** Data to process follows **

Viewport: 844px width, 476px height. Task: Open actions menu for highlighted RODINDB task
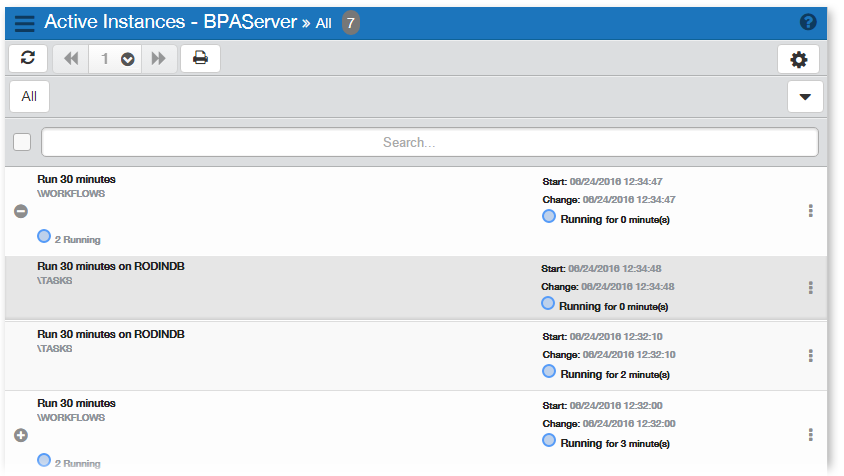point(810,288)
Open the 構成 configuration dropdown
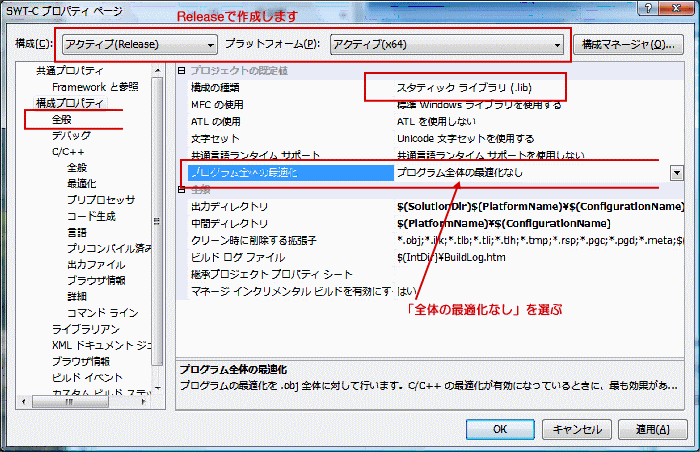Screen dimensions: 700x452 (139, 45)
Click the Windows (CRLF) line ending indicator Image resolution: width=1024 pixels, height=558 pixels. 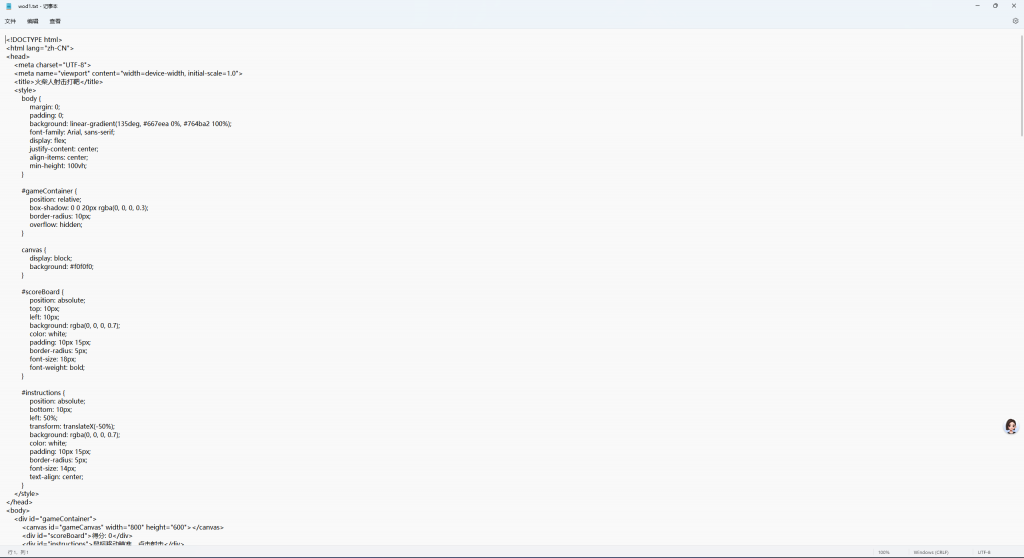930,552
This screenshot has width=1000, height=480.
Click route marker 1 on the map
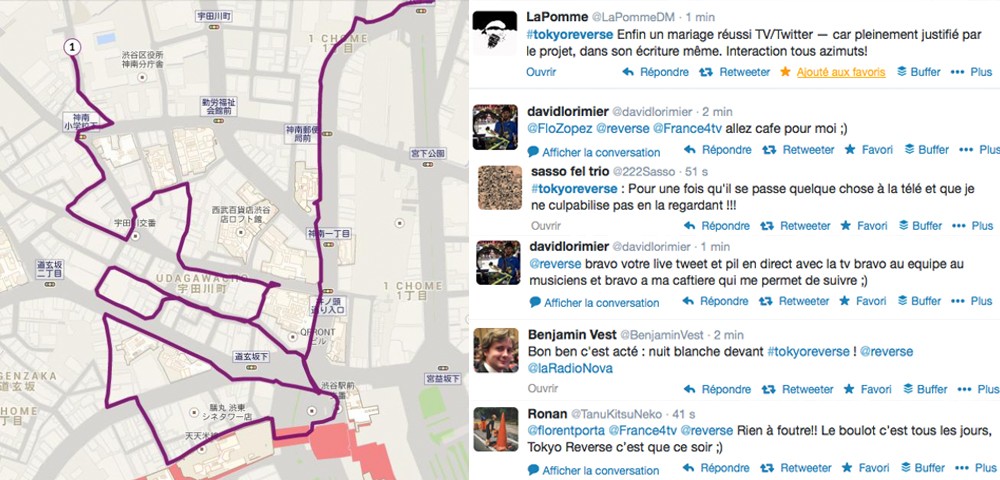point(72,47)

** End of Data to process **

**Task instructions**
Find the line with "This screenshot has width=1000, height=480.". Reproduce it and every line after it through the last line above exactly, leaving out the pictures.

**Exercise response**
This screenshot has width=1000, height=480.
Click route marker 1 on the map
point(72,47)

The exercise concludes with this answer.